What you return should be exactly the lines from the one containing "Task: Download the" down to the final line of the listing, with nothing else.

--------------------

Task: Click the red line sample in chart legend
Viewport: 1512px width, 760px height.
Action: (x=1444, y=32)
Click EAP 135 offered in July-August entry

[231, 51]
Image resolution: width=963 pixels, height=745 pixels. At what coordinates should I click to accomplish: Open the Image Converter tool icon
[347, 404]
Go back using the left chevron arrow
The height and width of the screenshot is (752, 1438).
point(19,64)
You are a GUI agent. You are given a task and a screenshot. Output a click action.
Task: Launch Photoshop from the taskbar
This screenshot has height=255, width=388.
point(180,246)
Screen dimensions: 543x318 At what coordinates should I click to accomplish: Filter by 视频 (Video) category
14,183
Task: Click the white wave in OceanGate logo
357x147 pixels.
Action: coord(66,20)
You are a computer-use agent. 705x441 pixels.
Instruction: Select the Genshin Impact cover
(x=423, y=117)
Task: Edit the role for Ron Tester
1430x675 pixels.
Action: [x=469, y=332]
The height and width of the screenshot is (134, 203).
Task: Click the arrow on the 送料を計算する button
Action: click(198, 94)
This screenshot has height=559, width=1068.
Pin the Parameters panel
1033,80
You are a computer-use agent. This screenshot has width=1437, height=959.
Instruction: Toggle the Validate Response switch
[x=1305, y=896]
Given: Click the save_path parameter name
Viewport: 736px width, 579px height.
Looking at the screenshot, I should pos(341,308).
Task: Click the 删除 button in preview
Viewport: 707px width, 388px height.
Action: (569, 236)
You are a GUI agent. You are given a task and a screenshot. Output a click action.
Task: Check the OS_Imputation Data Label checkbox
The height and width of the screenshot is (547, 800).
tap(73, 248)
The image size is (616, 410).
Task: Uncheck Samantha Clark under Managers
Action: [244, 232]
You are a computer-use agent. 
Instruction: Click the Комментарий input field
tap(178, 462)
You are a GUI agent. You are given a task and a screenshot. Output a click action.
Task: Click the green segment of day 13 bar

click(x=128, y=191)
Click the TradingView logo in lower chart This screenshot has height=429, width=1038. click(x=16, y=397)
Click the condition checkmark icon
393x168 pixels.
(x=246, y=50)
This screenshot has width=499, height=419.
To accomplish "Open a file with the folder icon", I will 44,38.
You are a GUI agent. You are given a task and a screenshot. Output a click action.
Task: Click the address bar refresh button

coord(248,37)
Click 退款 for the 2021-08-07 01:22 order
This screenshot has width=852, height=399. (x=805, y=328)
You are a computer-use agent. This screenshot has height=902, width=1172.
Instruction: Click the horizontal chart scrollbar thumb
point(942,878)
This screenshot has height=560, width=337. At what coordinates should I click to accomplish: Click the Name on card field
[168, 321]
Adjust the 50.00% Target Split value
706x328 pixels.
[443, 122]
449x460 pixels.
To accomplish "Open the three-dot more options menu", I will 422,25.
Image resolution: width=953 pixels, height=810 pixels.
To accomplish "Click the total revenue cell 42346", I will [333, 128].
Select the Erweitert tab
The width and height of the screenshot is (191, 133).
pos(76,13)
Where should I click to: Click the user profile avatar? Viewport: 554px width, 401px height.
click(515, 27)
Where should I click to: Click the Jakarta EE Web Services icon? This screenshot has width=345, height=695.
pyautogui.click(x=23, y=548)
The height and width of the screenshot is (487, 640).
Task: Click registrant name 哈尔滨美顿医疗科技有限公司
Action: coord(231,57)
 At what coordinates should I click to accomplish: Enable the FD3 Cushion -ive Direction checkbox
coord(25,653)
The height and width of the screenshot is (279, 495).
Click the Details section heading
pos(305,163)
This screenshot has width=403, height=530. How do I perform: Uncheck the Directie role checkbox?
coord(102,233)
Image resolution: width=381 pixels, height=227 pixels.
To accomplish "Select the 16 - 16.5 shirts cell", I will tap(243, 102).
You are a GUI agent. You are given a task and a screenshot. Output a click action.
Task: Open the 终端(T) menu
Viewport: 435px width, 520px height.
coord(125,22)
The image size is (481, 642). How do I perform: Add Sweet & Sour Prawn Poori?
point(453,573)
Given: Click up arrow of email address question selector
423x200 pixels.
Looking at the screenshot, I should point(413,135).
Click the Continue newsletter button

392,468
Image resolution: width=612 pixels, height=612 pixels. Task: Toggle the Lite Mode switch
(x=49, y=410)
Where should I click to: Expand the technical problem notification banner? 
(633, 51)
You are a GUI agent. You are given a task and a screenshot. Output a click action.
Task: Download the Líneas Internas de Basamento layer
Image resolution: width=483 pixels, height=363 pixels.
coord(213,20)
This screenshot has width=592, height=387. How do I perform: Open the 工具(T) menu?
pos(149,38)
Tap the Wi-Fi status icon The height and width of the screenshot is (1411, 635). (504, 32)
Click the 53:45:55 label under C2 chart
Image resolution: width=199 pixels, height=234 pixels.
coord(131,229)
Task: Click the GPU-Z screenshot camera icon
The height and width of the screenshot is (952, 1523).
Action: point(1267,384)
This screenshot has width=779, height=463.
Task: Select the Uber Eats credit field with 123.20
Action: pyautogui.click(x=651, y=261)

--------------------

SOLUTION TO THIS PROBLEM:
Task: Download the Líneas Internas de Basamento layer
Image resolution: width=483 pixels, height=363 pixels.
coord(213,20)
This screenshot has width=592, height=387. How do I perform: Open the 工具(T) menu?
pos(149,38)
Tap the Wi-Fi status icon The height and width of the screenshot is (1411, 635). (504, 32)
Click the 53:45:55 label under C2 chart
Image resolution: width=199 pixels, height=234 pixels.
coord(131,229)
Task: Click the GPU-Z screenshot camera icon
The height and width of the screenshot is (952, 1523).
Action: point(1267,384)
This screenshot has width=779, height=463.
Task: Select the Uber Eats credit field with 123.20
Action: pyautogui.click(x=651, y=261)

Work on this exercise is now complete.